Finance Bill: FdI attacks: "Only 7 million of the 11 billion euros will go to agriculture and fishing."
The opposition opposes the Todde administration. Cera: "More than a budget bill, the proposal seems like a law of resignation."Per restare aggiornato entra nel nostro canale Whatsapp
"An €11 billion budget that allocates only €7.1 million to the primary sectors of agriculture, livestock farming, and fishing is less a Stability Law than a Law of Resignation, demonstrating, once again, its inefficiency."
The first to denounce it was the regional councilor of Fratelli d'Italia Emanuele Cera , who speaks of an "insufficient Todde administration" due to the "little attention paid to the agricultural and fishing sectors".

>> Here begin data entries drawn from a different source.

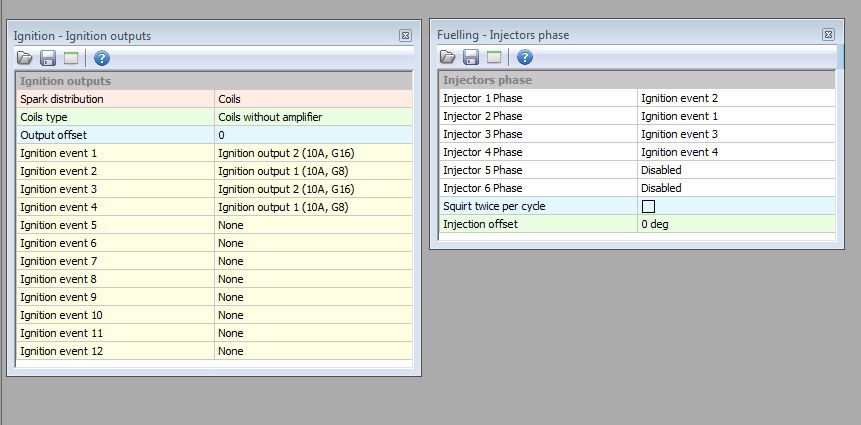Close the Ignition outputs panel

point(405,35)
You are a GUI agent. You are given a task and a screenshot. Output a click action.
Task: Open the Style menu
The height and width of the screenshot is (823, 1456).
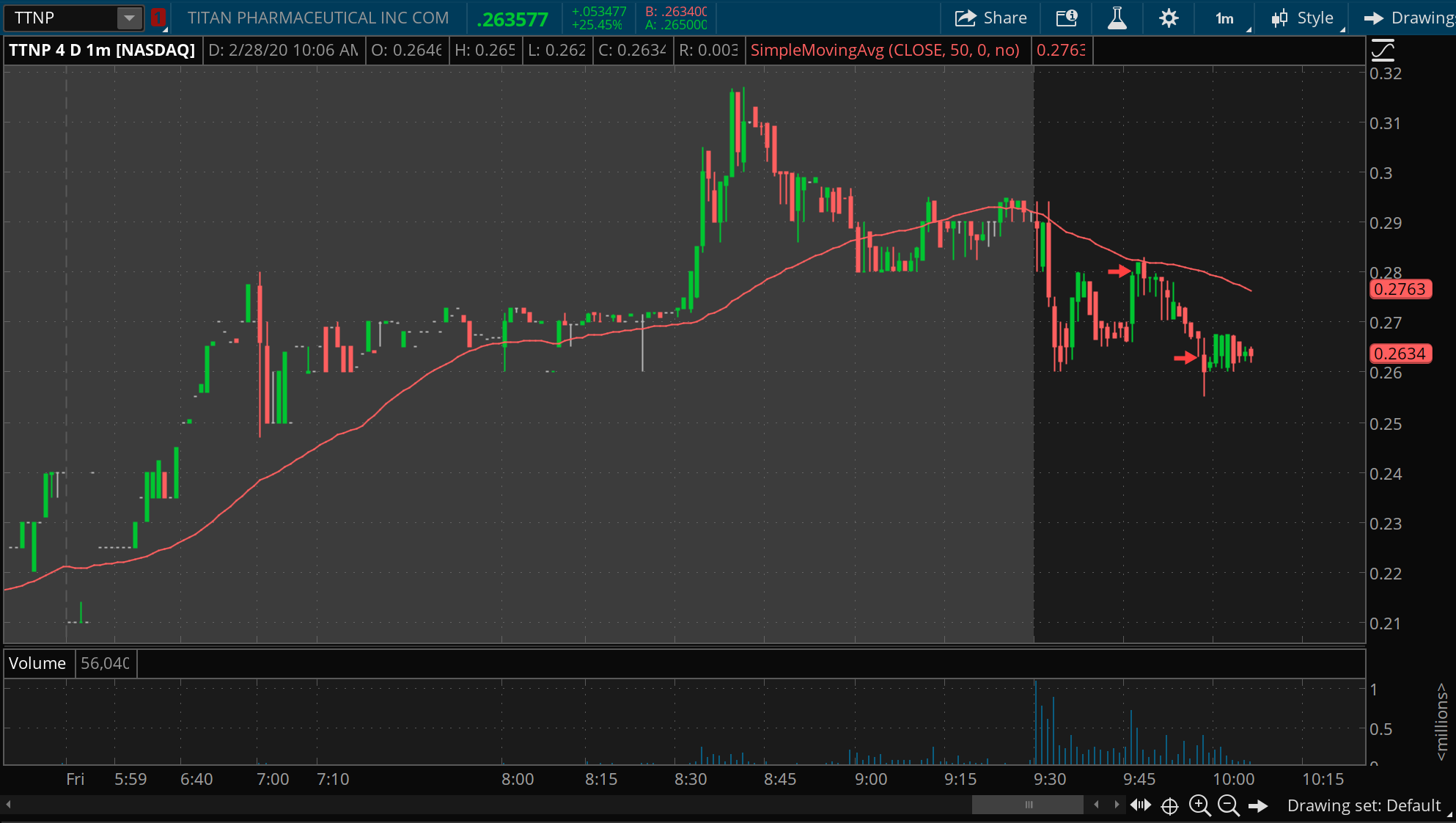click(1305, 18)
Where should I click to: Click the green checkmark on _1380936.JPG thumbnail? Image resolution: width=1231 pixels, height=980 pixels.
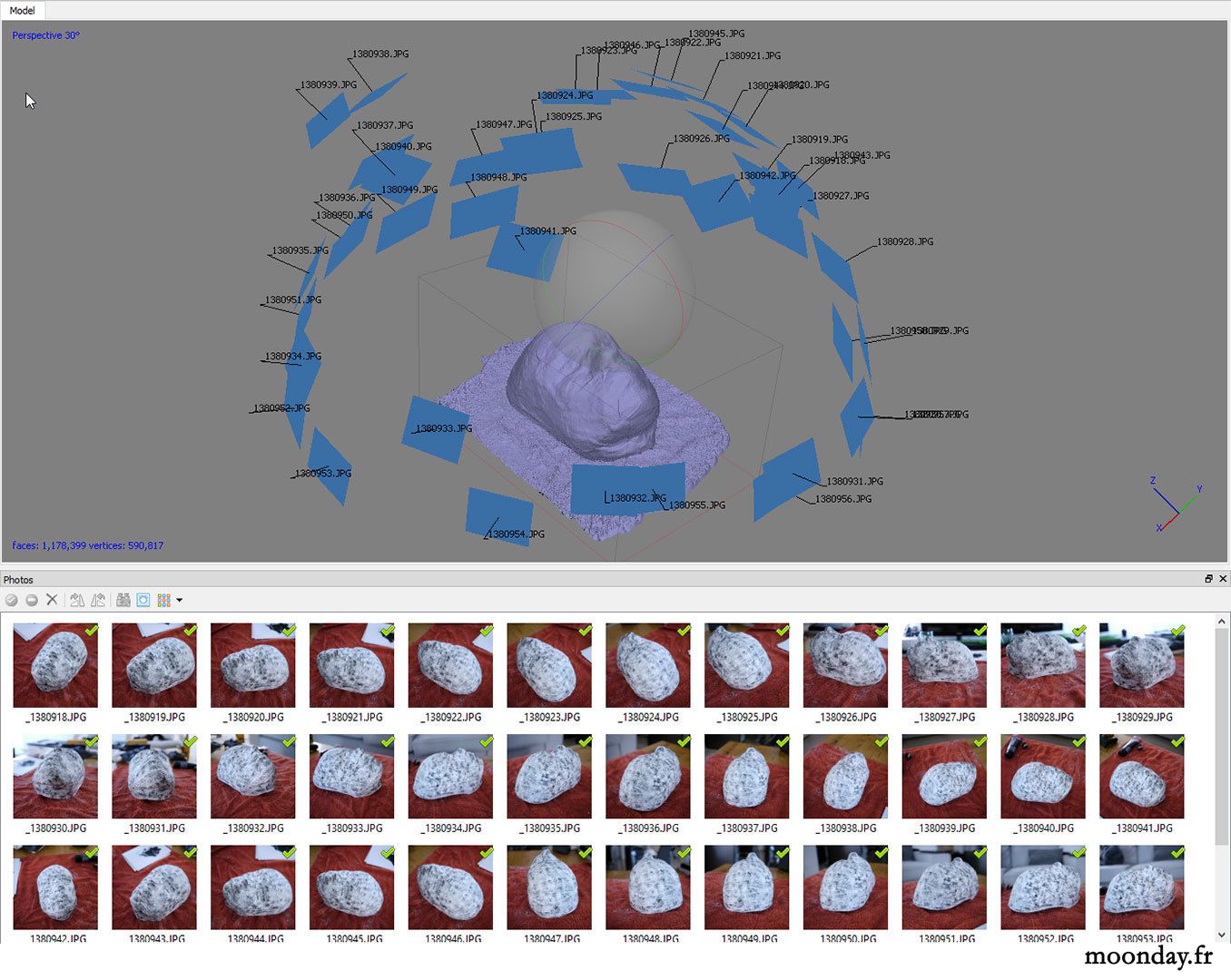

"The needs complained about by the sector and presented in the Chamber by the minority in recent days through various amendments that have been routinely ignored and forgotten ," Cera continued in a statement. "Prolonged droughts, extreme weather events, wild fauna completely out of control, devastating animal diseases, and a collapsing fisheries industry. What choices they intend to make for the agricultural sector, what reasoning is being used to grow and sustain the existing sector, is unknown. All we know is that the word 'fishing' has been erased from the majority's vocabulary."

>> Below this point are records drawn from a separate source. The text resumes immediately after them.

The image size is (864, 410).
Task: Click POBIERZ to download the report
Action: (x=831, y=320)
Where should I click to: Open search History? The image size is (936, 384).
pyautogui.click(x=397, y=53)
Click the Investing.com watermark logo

«Once again – continues the regional councillor of FdI – our proposals are being "bounced back" by the structural silence of a majority that does not take into account the many requests of citizens, throwing into total despair a sector already tormented by climate change and little more than the 7 million included in art. 4 of the Stability Law is a figure that cannot be considered a serious response».

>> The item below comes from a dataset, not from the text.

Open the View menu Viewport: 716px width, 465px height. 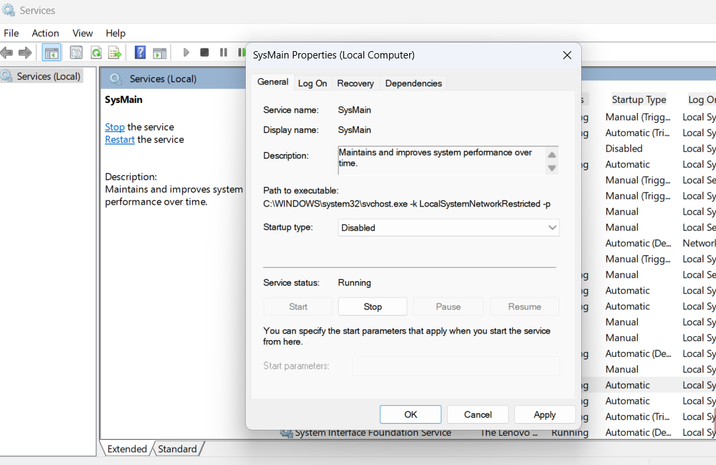[83, 33]
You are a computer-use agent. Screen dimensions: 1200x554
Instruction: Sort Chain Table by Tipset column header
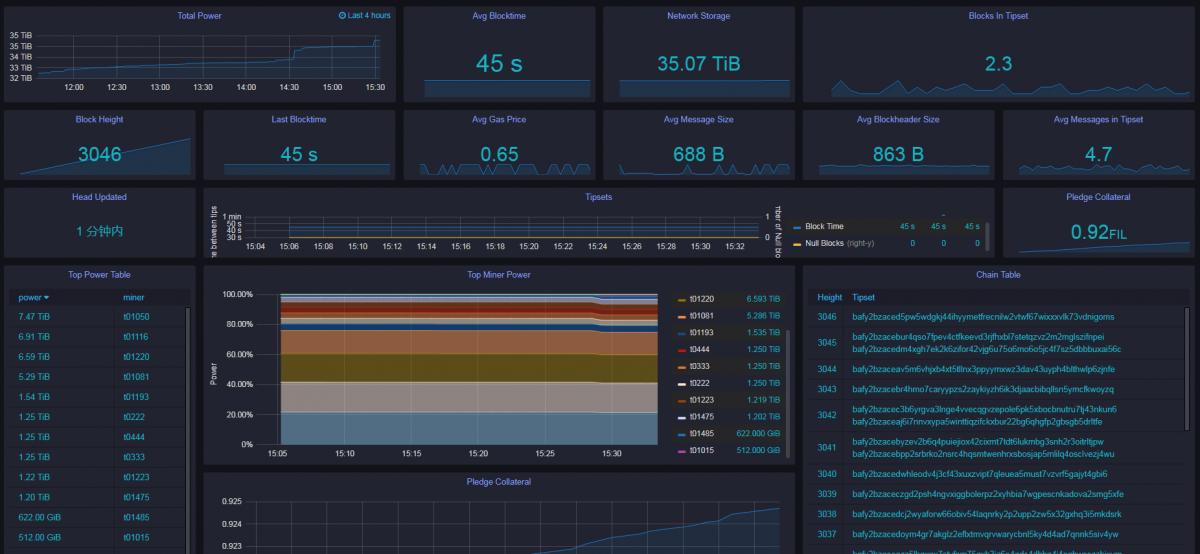(x=863, y=297)
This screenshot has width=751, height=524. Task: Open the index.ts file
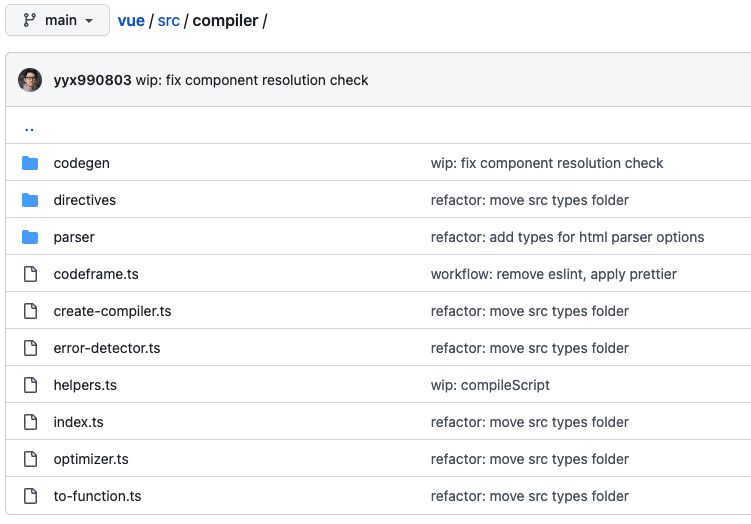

"We are faced," Cera continues, "with the daily devastation of a Stability Law that chooses inertia, leaving the agricultural and fishing sectors without any guidance. The pig, cattle, sheep and goat, fruit and vegetable, cereal, viticulture, and beekeeping sectors are in extreme difficulty and are asking for concrete help to address not only the many climate emergencies, but also to be able to seriously plan for the future. We need resources, we need more planning, we need political courage, but all we get is a 'deafening silence,'" Cera concludes.